如果歌剧院塌毁之前自己能够更快地击败耶塔厘司,自己足够强大,事情是不是从头至尾都会不一样?
一切都是我的错!我的错!我的错!
毫无意义地自责,夏尔?雷卡斯坠入了痛苦的深渊,并往深处不断地下沉,没有止境地下沉……
蓬勃的、想要挽救他人性命的善心无时无刻不在鞭挞着夏尔的内心,直至歇斯里底的地步,他的喉咙沉重地下坠着。

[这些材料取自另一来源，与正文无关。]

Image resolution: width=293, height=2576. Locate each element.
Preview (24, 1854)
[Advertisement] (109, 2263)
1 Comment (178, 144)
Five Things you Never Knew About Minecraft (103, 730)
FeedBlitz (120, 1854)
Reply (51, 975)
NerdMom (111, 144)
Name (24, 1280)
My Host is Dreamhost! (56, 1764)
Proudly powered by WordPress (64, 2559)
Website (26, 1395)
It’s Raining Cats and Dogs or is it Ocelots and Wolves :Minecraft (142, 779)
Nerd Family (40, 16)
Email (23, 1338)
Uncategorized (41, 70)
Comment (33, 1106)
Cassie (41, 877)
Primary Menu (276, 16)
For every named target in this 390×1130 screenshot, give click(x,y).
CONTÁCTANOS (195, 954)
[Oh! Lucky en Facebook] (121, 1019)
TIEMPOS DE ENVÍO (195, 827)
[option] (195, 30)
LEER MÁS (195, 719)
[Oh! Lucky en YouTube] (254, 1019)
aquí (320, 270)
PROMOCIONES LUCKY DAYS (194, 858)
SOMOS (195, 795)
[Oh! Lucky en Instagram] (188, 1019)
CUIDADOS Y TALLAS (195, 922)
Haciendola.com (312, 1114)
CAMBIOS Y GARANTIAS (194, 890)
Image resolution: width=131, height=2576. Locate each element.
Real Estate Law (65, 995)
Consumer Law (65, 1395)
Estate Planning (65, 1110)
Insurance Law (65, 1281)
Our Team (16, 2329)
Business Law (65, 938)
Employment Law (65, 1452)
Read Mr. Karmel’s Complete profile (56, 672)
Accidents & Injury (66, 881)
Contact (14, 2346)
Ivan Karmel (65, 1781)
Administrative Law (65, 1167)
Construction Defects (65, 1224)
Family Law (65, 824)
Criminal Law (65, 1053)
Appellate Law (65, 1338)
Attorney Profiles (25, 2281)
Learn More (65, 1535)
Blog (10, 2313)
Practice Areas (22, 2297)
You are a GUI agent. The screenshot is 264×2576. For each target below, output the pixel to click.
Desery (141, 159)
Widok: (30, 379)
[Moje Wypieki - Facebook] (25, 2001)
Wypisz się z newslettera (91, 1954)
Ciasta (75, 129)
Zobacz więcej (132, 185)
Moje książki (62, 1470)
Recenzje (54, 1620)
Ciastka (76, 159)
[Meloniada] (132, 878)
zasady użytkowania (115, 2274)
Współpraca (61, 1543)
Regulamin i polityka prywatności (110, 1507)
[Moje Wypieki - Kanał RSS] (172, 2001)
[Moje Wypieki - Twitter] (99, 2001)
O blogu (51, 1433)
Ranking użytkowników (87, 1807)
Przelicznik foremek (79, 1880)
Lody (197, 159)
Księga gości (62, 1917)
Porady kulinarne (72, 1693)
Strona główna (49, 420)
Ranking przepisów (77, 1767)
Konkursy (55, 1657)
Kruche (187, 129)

这个二十多岁的青年眼眶里打转的泪水,突然承受不了重力地滑过脸颊。他在浴桶不敢大声地哭喊,于是小声地啜泣着,一而再地啜泣着,他啜泣着自己,啜泣着那些曾经存在而现在消散了的人。
搅动着这拥有七情六欲的感性的五脏六腑的,是那把名为“良知”的利剑。
……
维姬可伤心的表情又浮现在脑海里,那叫人绝望的废墟又出现在脑海里,夏尔像鲸吸似的大口地吸气,终于受不了这懦弱无能的自己,他赤裸上身从浴桶里站起来,穿上浴袍,走出了浴室,回了房间。
今天晚上的月光格外皎洁,月的光华轻飘飘地洒落在廊道里,清晰地指着夏尔的房间。
黑漆漆的房间,就像是沾染了他内心中的惨怛,变成了寂寞的暗淡。一线柔和而温存的月光爬到了他的床上,宁谧、轻盈、缥缈。